Mississippi coast community taking low-key approach to Katrina anniversary

Beth Israel in Biloxi, after Katrina hit

For Brad Kessie, the president of Beth Israel in Gulfport, the Hurricane Katrina 10th anniversary “can come and go as quickly as possible.”

Beth Israel will mark the anniversary at its Aug. 28 Shabbat service. The first part of the service will be held at the congregation’s former location, the corner of Camellia Street and Southern Avenue in Biloxi, at 7 p.m., then proceed to the new location in Gulfport for the rest of the service and a special Oneg.

Storm surge from Katrina flattened structures along the Mississippi coast, often leaving just a concrete slab. Beth Israel was two blocks from the beach, and while the building still stood, much of the brick façade was peeled away and water that flooded in made the building a moldy, unusable mess.

One month later, Rosh Hashanah services were held at Keesler Air Force Base, the first services since the storm. The congregation met at Beauvoir United Methodist Church until a new building — several miles inland in Gulfport — was completed in April 2009.

Kessie said the congregation, Mississippi’s only Conservative congregation, had about 65 members before Katrina.

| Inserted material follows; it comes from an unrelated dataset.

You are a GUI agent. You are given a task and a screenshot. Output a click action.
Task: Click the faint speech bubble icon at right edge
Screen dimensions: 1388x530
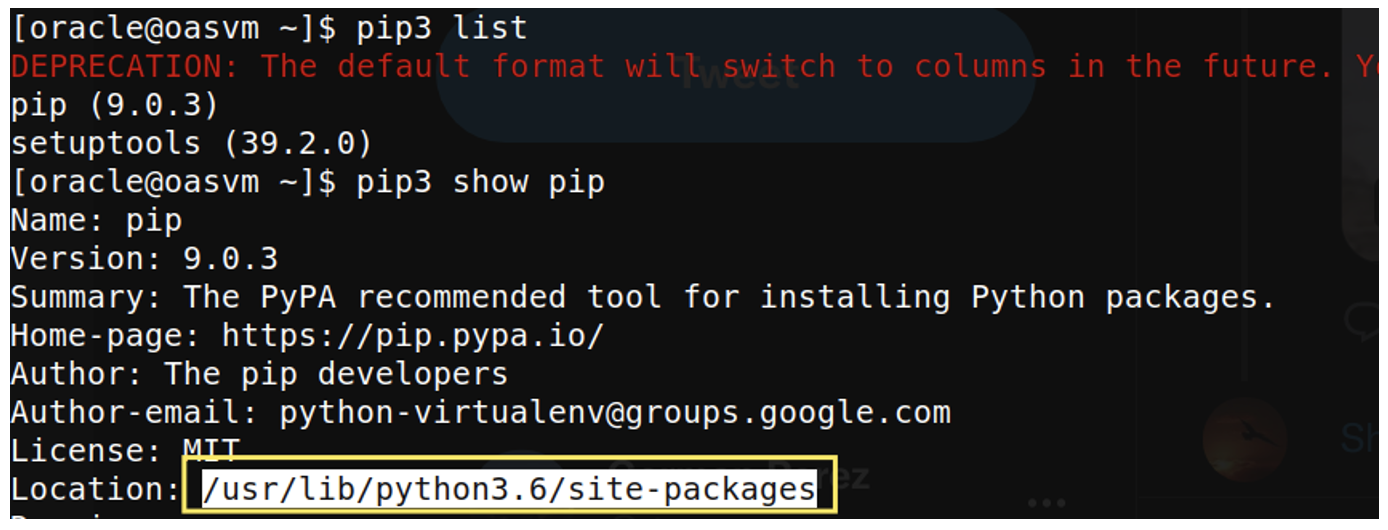(1363, 323)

At the time of the dedication, there were about 45 members, currently about 50 families are members.

Many older members passed away soon after Katrina, losing some of the congregation’s institutional memory, but Beth Israel has “more children at this point than we did before, which is exciting.”

The new building has many items rescued from the old building, including the Tree of Life, some of the stained glass windows and the Ten Commandments that hung over the entrance of the old building. “We have enough of the past sprinkled in that we haven’t lost too much of who we were, but at the same time we’re moving forward.”

Many in the congregation lost their homes in Katrina, but after 10 years “everybody has been able to put their lives back together,” Kessie said. “We don’t think much about Katrina any more. It’s there. It’s always in our minds but we don’t talk about it.”